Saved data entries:
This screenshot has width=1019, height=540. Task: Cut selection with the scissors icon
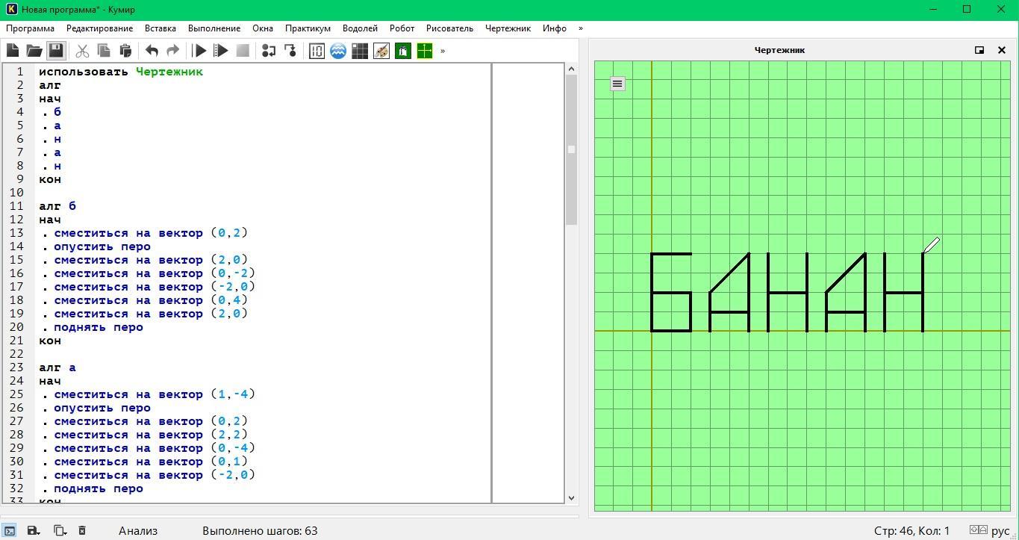coord(82,51)
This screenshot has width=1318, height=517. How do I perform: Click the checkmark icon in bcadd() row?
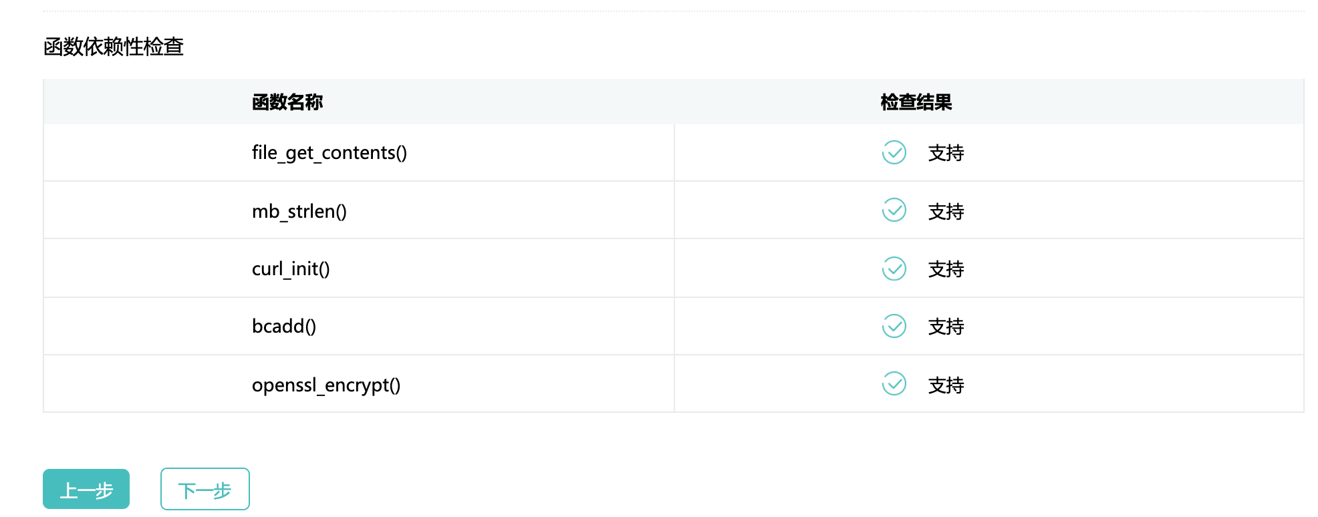point(894,326)
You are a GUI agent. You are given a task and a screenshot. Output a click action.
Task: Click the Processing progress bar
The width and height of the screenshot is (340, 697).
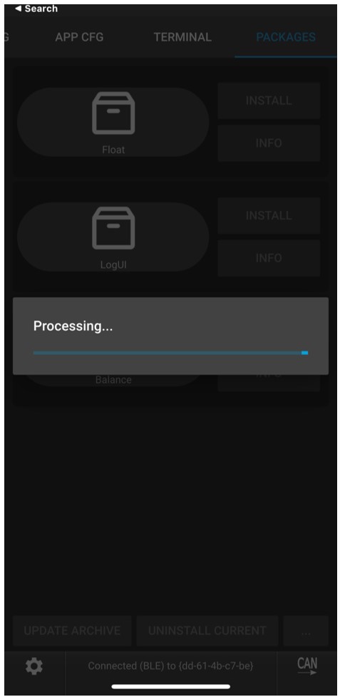(x=170, y=353)
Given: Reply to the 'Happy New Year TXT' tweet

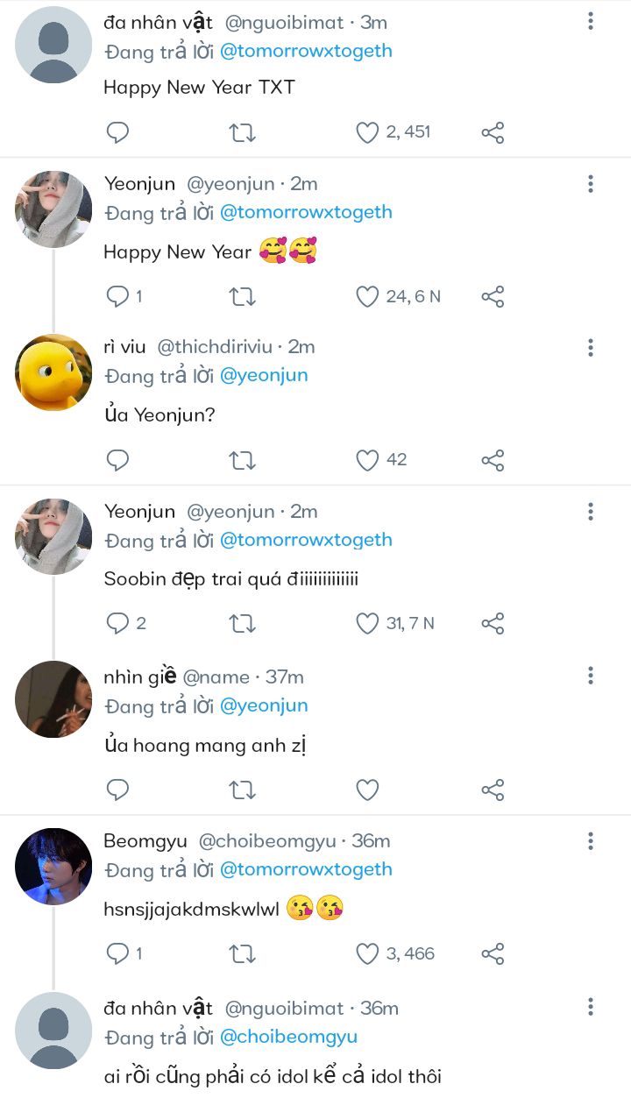Looking at the screenshot, I should click(x=117, y=132).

* _PROBLEM DESCRIPTION_
Copy the data exactly. Any picture it contains is to be omitted.

* _SOLUTION TO THE EXERCISE_
This screenshot has width=1019, height=540. Task: Cut selection with the scissors icon
coord(82,51)
This screenshot has width=1318, height=517. How do I perform: Click the checkmark icon in bcadd() row?
point(894,326)
You are a GUI agent. You are given a task and a screenshot. Output a click action.
Task: Click the Processing progress bar
The width and height of the screenshot is (340, 697).
(x=170, y=353)
Given: Reply to the 'Happy New Year TXT' tweet

Looking at the screenshot, I should click(x=117, y=132).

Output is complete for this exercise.